After two difficult years, Rosenschein realized that a change was vital if the company was to survive. He decided it was time to return to the consumer Internet market, and changed the company's name back to the more user-friendly, GuruNet.
In February this year, GuruNet raised $5 million in a bridge loan in order to fund an IPO on AMEX. The IPO was finalized in October, and the company raised $12.5 million at a company value of $24.5 million, plus a further $1.1 million in over-allotment. Since then, the company's stock price has risen from $5 a share, to $7.32 a share as of November 23rd, reflecting a market cap of $33.4 million.
Rosenschein is pleased with the outcome of the IPO, and believes that being a public company will give GuruNet an extra edge in the market. "Many companies prefer to work with a public company," he says.
During this year, GuruNet has also made significant progress with its product offerings. The main product is a subscription-based service which can be purchased on an annual basis. In the second quarter of this year, the company also introduced a free Web-based product, which is more limited in scope. Rosenschein claims this new Web service is a breakthrough for GuruNet, and says the company intends to develop this service in the coming months.
"We are considering greater emphasis on this free version," says Rosenschein, who adds that GuruNet is now examining potential revenue methods for the Web version, including the Yahoo and Google model of advertising through sponsored links.

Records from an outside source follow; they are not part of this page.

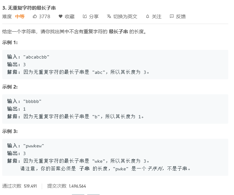234x195 pixels.
Task: Click the 3778 like count
Action: [44, 16]
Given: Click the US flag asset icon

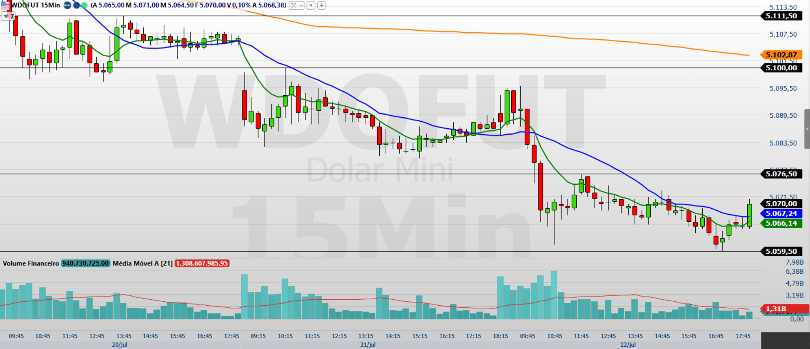Looking at the screenshot, I should 5,5.
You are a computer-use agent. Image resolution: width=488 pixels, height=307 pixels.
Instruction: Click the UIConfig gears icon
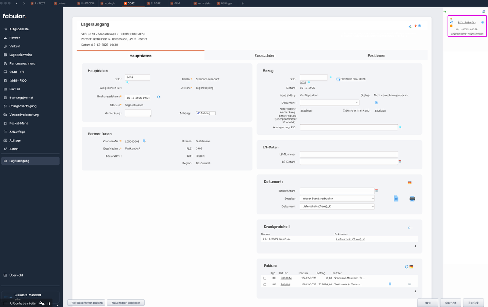click(42, 304)
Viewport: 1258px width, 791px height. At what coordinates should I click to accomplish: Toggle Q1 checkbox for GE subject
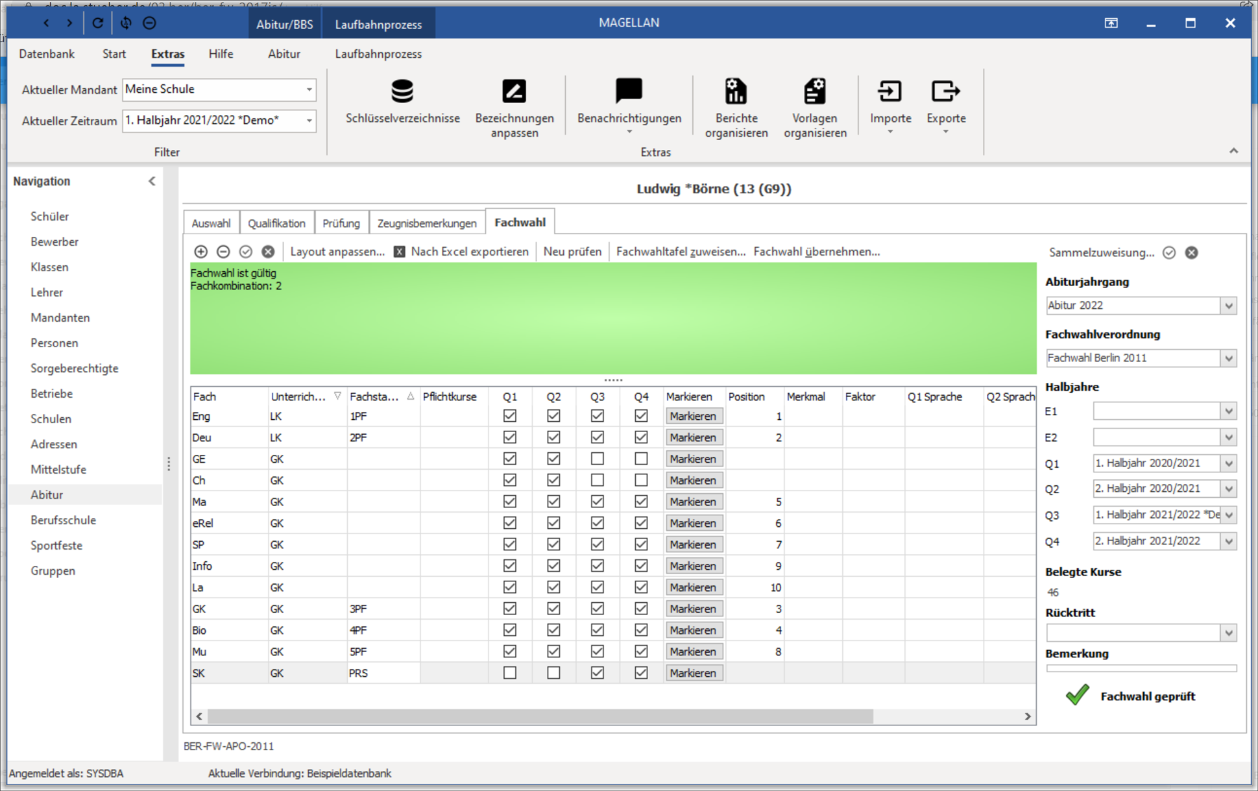(508, 458)

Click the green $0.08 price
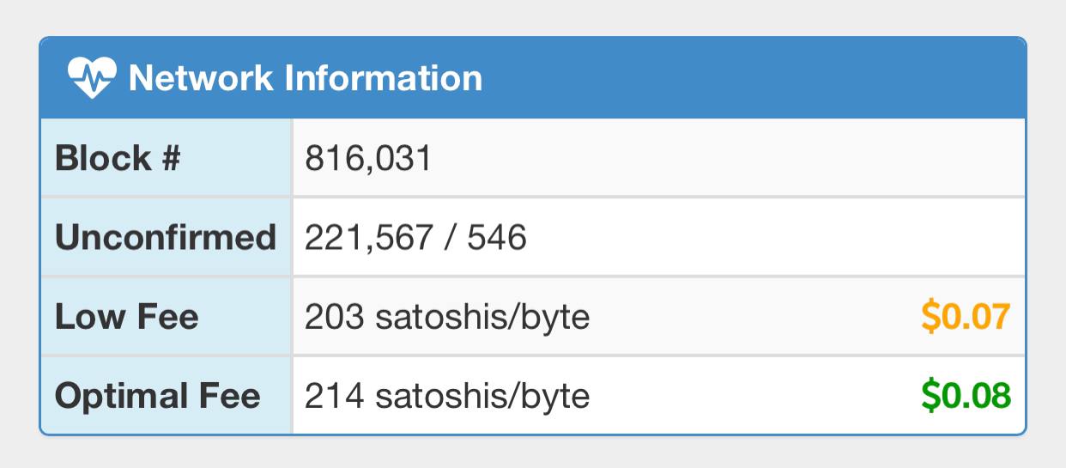966,396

GuruNet also intends to make money through partnership deals. The first came in September this year, when the company signed a deal with Seattle-based Internet book sellers, Amazon. The Internet giant has set up a sophisticated new search engine for e-commerce applications called A9.com, which was launched in September. The new A9.com site offers users search results from five information sources, including Google, the Internet Movie Database, and GuruNet, which provides users with reference information.
"It is the best of Amazon, Google, and GuruNet all rolled into one," says Rosenschein. He notes that the deal is highly significant for GuruNet because it provides both increased traffic and increased credibility. "The fact that people will go to A9 and see the GuruNet logo means a lot to us and to our potential partners," he says. "People who would not normally use GuruNet are now exposed to it."
Rosenschein says that deals with other partners are close to completion.
The search engine market is growing rapidly today, as the number of Internet users rises exponentially, and the number of those connected to broadband networks also increases. "It's a large and healthy growing market," says Rosenschein, who believes that GuruNet compliments existing search engines.
Over the next year, GuruNet has one main task ahead - to increase its subscriber base dramatically. At present, the company has only hundreds of thousands of subscribers; it aims to dramatically raise this figure to millions of subscribers. One way to do this is through increased marketing, and another through partnership agreements like that with A9.
After several years of stagnation, GuruNet is now coming into its own. The company intends to set up a US office soon, and plans to take on more staff there.
"We've had our ups and downs, but things are looking very good now," says Rosenschein. "I'm one of the most optimistic people you'll meet. Not because I'm na?ve, or haven't been banged on the head, but because I believe there's a lot of room to grow. People think search engines are the be all, and end all, but they are in the stone age compared to what is going to happen in the future. We are just a small part of that future."